_What you need to do_.
Extract every line of the listing below that contains the string "height", matching case exactly.

_Stored items from a collection_.
* * * * * * *
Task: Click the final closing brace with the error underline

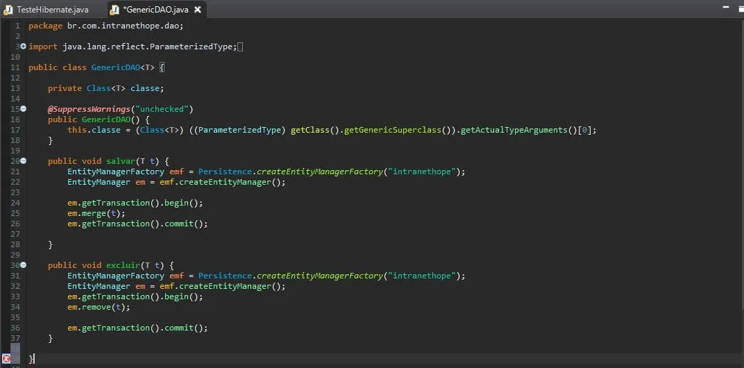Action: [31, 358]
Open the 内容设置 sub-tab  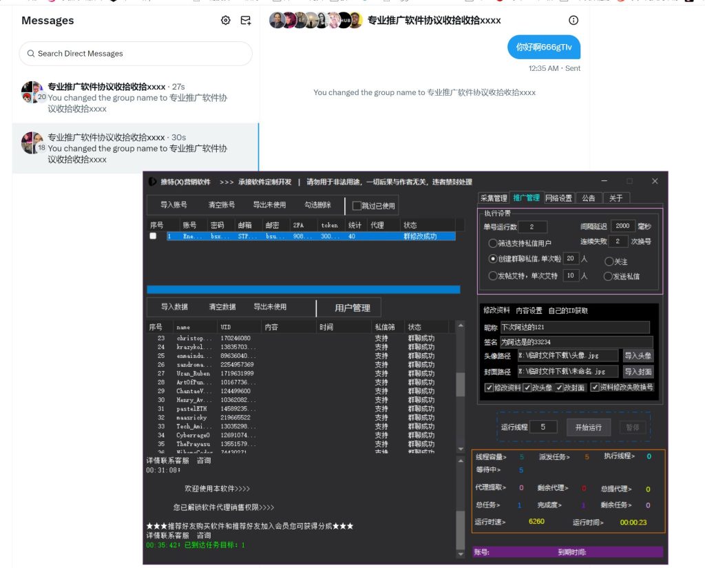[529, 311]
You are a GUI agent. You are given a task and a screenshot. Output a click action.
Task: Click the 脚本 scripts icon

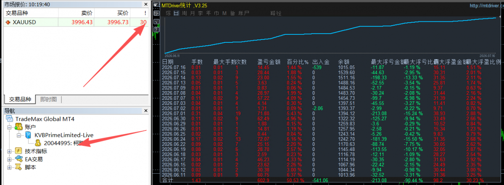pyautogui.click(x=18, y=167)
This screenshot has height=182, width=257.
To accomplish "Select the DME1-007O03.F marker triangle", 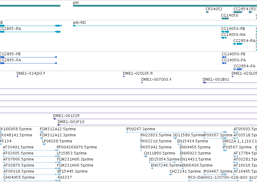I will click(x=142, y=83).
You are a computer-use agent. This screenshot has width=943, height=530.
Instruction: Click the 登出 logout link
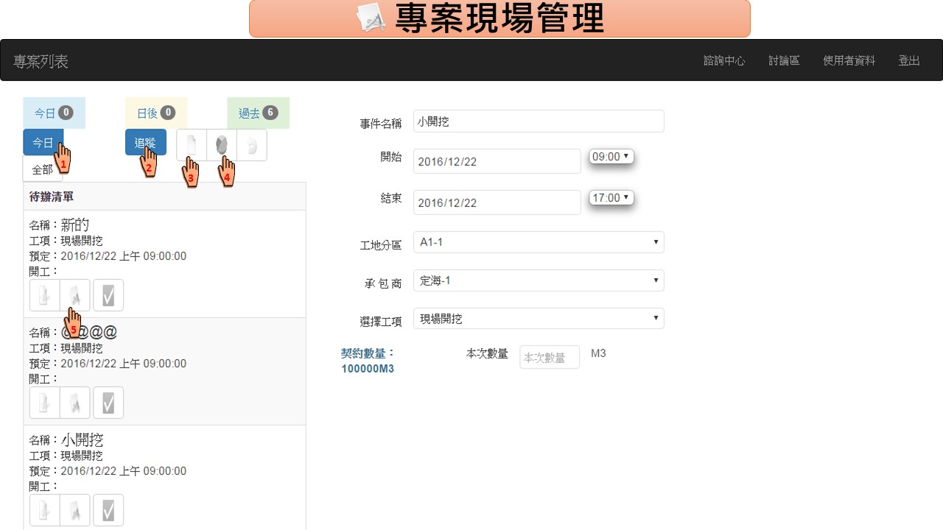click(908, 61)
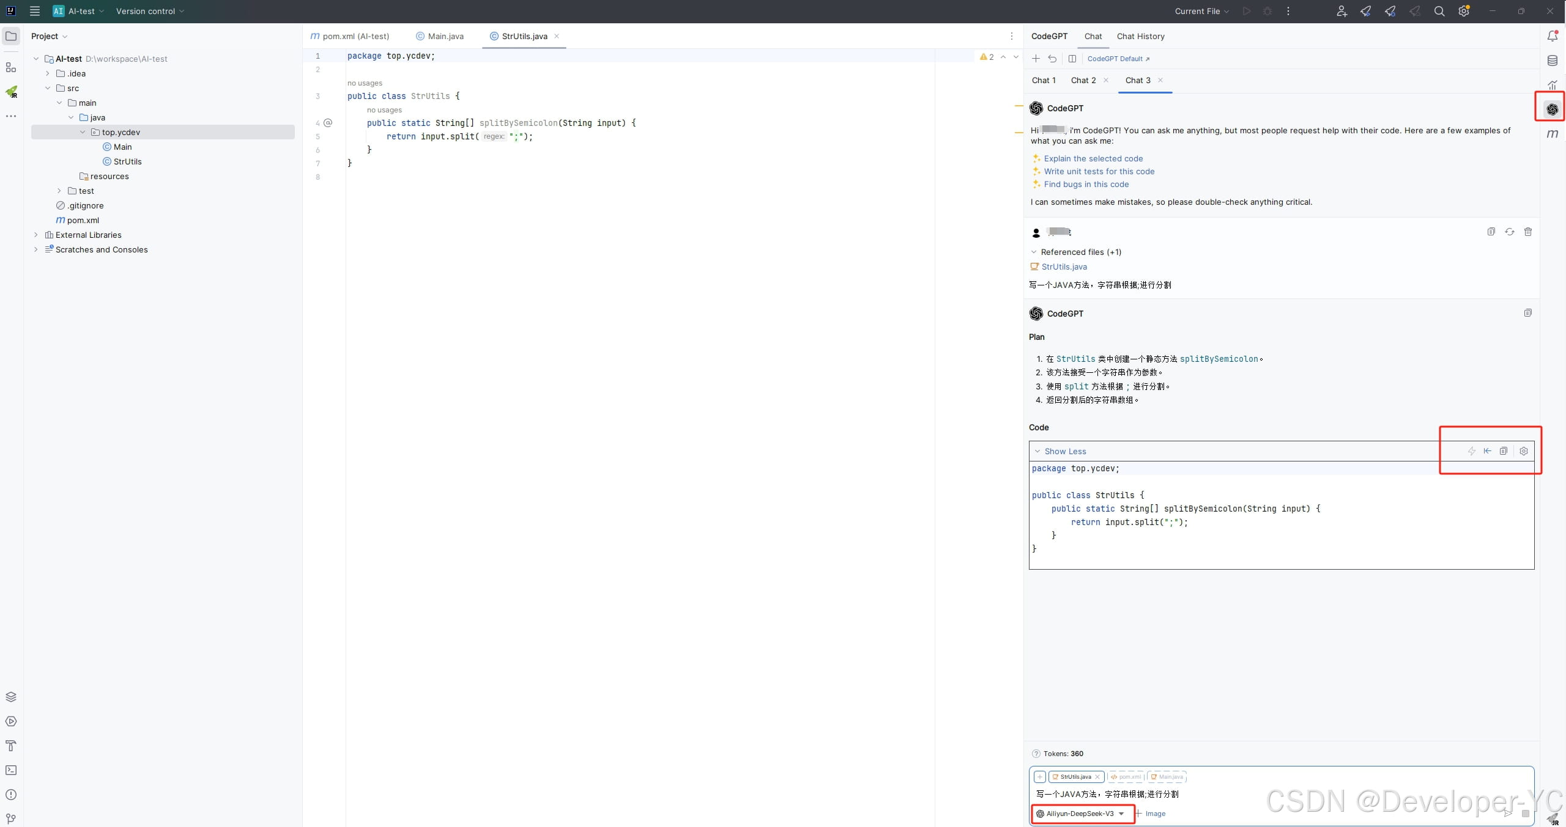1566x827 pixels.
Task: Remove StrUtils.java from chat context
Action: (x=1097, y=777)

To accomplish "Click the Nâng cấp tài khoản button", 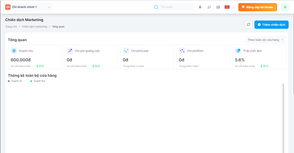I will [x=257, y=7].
* * * * * * *
_Full answer_.
This screenshot has height=182, width=257.
You are a computer-use agent. This screenshot has width=943, height=530.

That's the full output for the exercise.